Rail steels according to this invention (11 in number and designated by reference characters A to K): Rails steels having compositions within the range according to this invention and bainitic structures. The total area occupied by carbides with longer axes between 100 and 1000 nm in a given cross section of said bainitic structures accounts for 10 to 50 percent of said given cross section.
Conventional rail steels compared with those of this invention (11 in number and designated by reference characteristics L to V): Conventional rail steels of pearlitic structures containing eutectoid carbon (designated by reference characters L to N) and rails steels whose compositions are outside the range of this invention (designated by reference characters O to R). Rails steels having compositions within the range of this invention and bainitic structures. The total area occupied by carbides with longer axes between 100 and 1000 nm in a given cross section of said bainitic structures accounts for over 50 percent or under 10 percent of said given cross section (designated by reference characters S to V).

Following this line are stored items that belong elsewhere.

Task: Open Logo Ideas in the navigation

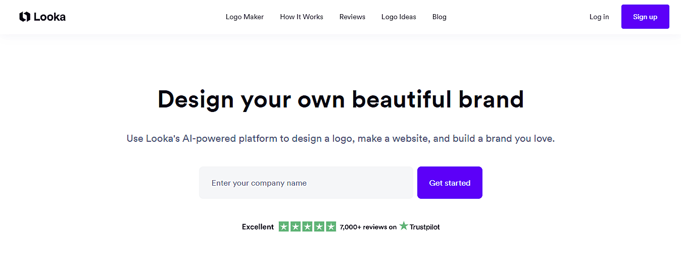Action: [x=399, y=17]
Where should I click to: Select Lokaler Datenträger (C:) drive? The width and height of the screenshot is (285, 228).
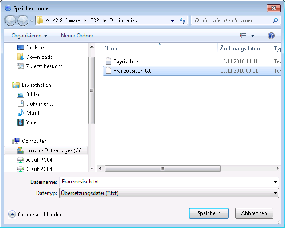click(46, 151)
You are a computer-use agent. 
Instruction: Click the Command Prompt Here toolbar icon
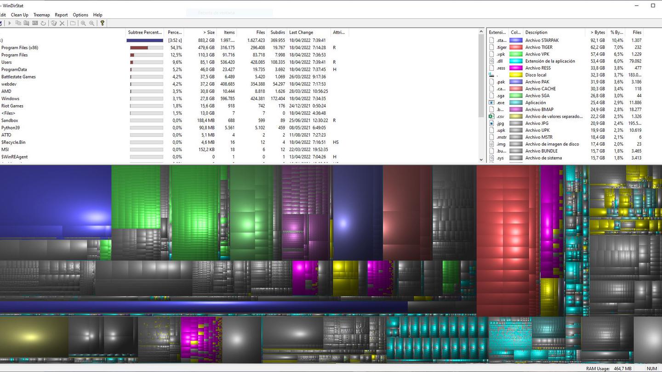[x=35, y=23]
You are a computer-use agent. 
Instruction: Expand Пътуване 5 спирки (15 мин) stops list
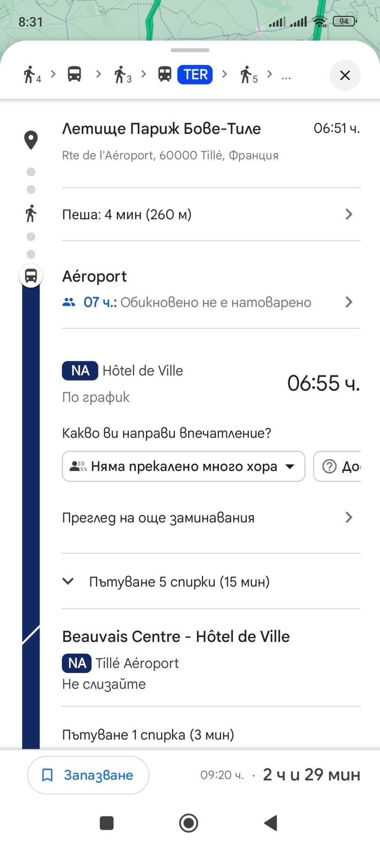coord(179,582)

The wear and rolling fatigue tests were conducted under the following conditions:
Nishihara wear tester
(30 mm in outside diameter and 8 mm thick)
Tempered martensitic steel
Number of repetitions:
[Rolling Fatigue Damage Test]
Rolling fatigue failure tester
(200 mm in outside diameter, cross-sectional profile of rail: 1/4 model of 60 K rail)
2.0 ton (radial load)
Number of rotations:
Dry (0 to 5000 times): 100 rpm
(5000 times and above): 300 rpm
Number of repetitions:
From 0 to 5000 times in the dry state, and then up to 2 million times or until damage occurs in the water-lubricated state
The rail steels according to this invention (designated by A to K) in which the size of carbides in bainitic structures and the area occupied by them are controlled did not develop dark sports that occurred in the conventional steels having pearlitic structures (designated by L to N) which exhibiting wear resistances substantially equal to those of the conventional steels.
Keeping the compositions of the rails steels according to this invention in the given ranges prevented the formation of pearlitic and martensitic structures detrimental to resistances to surface fatigue failures and wear that were found in the rail steels compared (designated by O to R). Controlling the size of carbides in bainitic structures and the area occupied by them significantly improved resistances to wear and surface fatigue failures as compared with those of the rail steels compared (designated by S to V).
As described above, this invention provides high-strength rails for heavy-load service railroads having improved resistances to surface fatigue failures and wear.